The Peruvian mystic took her group individually to the shelf of coca leaves. They all wept. Then, I wept. My voice cracked as I sang. Endless sincerity. Few words were spoken between any of us, because words were not needed.

This went on for a few hours and then the sky changed as the Sun started to set. In the end, fire dwindling, each of us fulfilled with what we gave and what we received, I stood up to sit with Jamol and rapé. He blew the dust of tobacco, mint, and other plants into my nose. The familiar burn of it pulled me into my body. Mo massaged my temples and rubbed my shoulders, while Isa rattled a small maraca around my head drowning out most sound, and Raj continued the songs next to embers.

I was moved. I felt a loving instability sprinting through my nerves. It’s good to consider, if our comfort zone is apathy, for example, the introduction of emotion comes as a foreign force. Despite it’s inherent goodness, from the perspective of what we know, often what is new, regardless of its goodness or malevolence, is encountered as a shock. Healing and growth can be felt as violent.

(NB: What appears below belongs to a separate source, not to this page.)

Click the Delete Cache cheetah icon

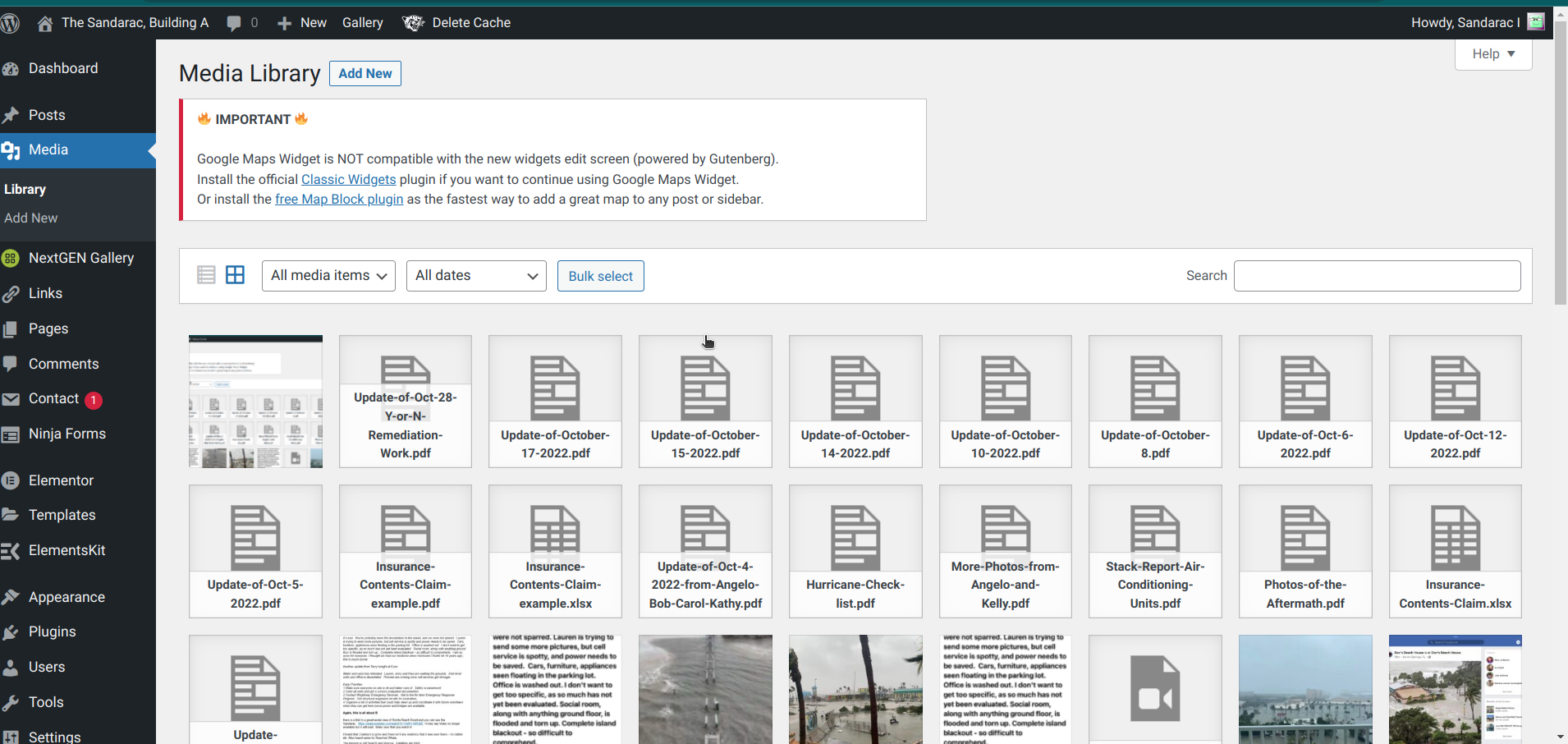pos(413,23)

My face snarled as this shockwave of appreciation ripped through my walls. My posture collapsed, face in hands, I wept because I was surrounded by genuine love. I wept because of the magic of this moment. Sniffling with gratitude for whatever force had pulled me here, a point in time 37 years after my birth, among friends who support the ceremony of being human, who are courageous enough to build on the forgotten foundations of spirit, soul, and heart.

What's the takeaway? You are not alone. We all collect callouses as we push through the frictions of life. We become too hard in certain places and then forget the tenderness that got covered up. We become defensive, isolated, and prideful. But, that's not who we are. The human being is a vessel of great compassion, intelligence, and faith. The human being is a temple unlike any other. We worked, in that cave, to touch our own concepts of divinity. We reached into a non-physical plane to make contact with an idea that we knew and know is a reality. Ceremony is about touching the divine, embracing it, and being together with it, not as a concept, not as words in a book, not as a thing to do tomorrow, but through present action. That is good karma.

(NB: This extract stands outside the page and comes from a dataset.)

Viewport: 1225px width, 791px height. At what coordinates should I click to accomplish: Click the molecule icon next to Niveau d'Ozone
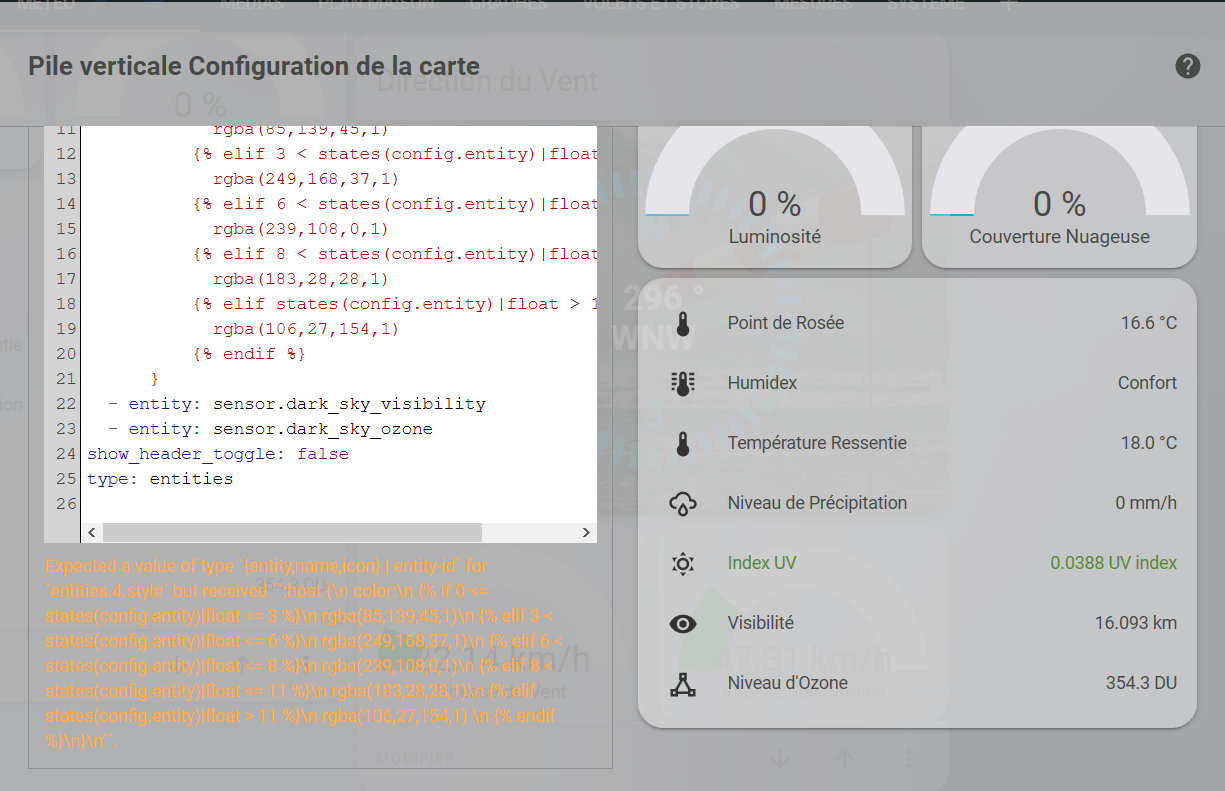pos(682,682)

As a teacher, I am sensitive to advice that comes as generalities and aware of the limitation of their utility. Specifics are gold. Details are diamonds. What moved me to tears during this ceremony in Cusco was the coming together of friends and strangers. We were a braid of sweetgrass, entwined through both our own choices and chance. We burned up our walls in the fire of sincerity and the smoke that come from us was heaven.

The lesson I gathered is, to entwine yourself with the ones you love. Invest the energy to make a regular phone call. Commit to being the one who makes the plans to rendezvous, after so long. Be the gravity, the reaching hand, the living invitation to connect. Be the sacred cave that welcomes all into your walls. Who better than your friends and family represent the divine? When you see them, revere them, hold them, honor them. Just like a fire must be kept, flowers must be given, and songs must be sung for a sacred space to avoid becoming a relic, our relationships need our energy, flowers, and songs as well.

Even more specific; think of two people you love who you haven't spoken to in a while. Make the call. Perform the ritual. Be that Hatha force that demands unity from a world that, while ever-united, seems to drift apart.